Attackers are continuously testing enterprise security systems and exploring new ways to get through. Some rely on hidden text and zero-font attacks, in which they put invisible characters between the letters of an email so it doesn't trigger email defenses with phrases like "password expired" or "Office 365." These malicious emails appear legitimate to any unsuspecting user.
Security firm Inky noticed a new twist on this technique in which attackers use their knowledge of HTML/CSS and Unicode to disguise phishing emails. The company began to investigate when a customer reported a suspicious message disguised as a "password expired" email from Office 365. Researchers loaded the raw text into text editor Emacs and found a few interesting traits.
One of these is the Unicode "soft hyphen," also known as "syllable hyphen." In typesetting, this is used to tell the renderer where to safely break a line and insert a visible hyphen. The soft hyphen normally renders as invisible; however, it will appear as a Unicode character to security software scanning emails for malicious content. To a security tool, it may as well be an "X".
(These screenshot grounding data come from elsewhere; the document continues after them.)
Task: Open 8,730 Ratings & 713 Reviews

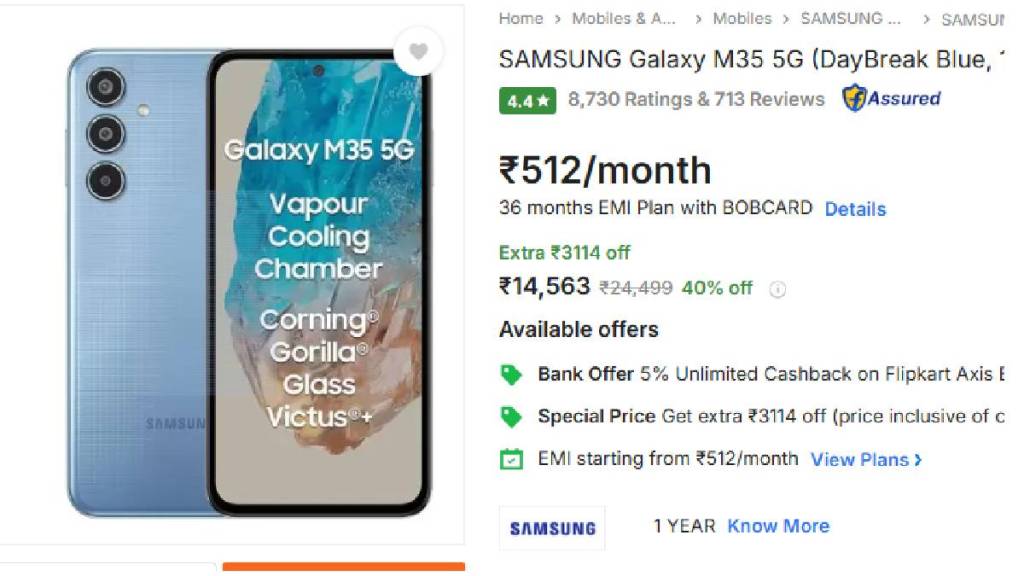Action: pos(696,99)
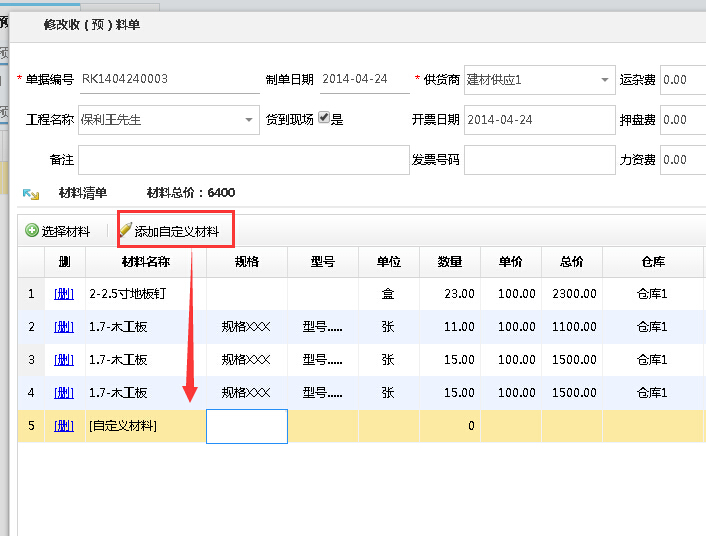This screenshot has height=536, width=706.
Task: Click 删 link for row 5 自定义材料
Action: click(64, 426)
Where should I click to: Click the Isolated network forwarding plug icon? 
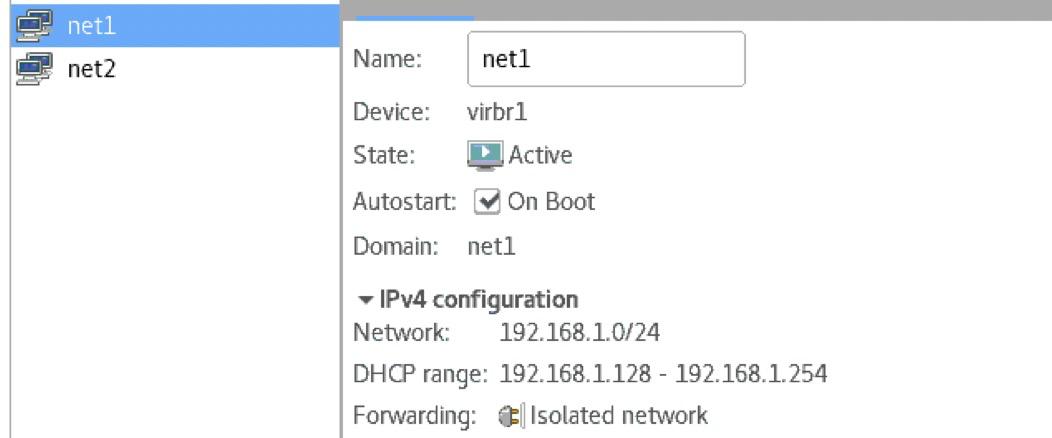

When the Inky team scanned the malicious email for phrases like "change your password," they didn't receive results because the attacker had written such phrases as "c-h-a-n-g-e- -y-o-u-r- -p-a-s-s-w-o-r-d-." To a user they appear as normal; to a scanner they may not raise any flags because its pattern-matching settings aren't configured to look for this type of content.
"The fact that they render invisible is this weird quirk of Unicode," says Dave Baggett, founder and CEO at Inky. "Clearly, the attacker knows a lot about Unicode and is being quite smart in crafting this." He notes there were about 10 Unicode characters included in this email alone.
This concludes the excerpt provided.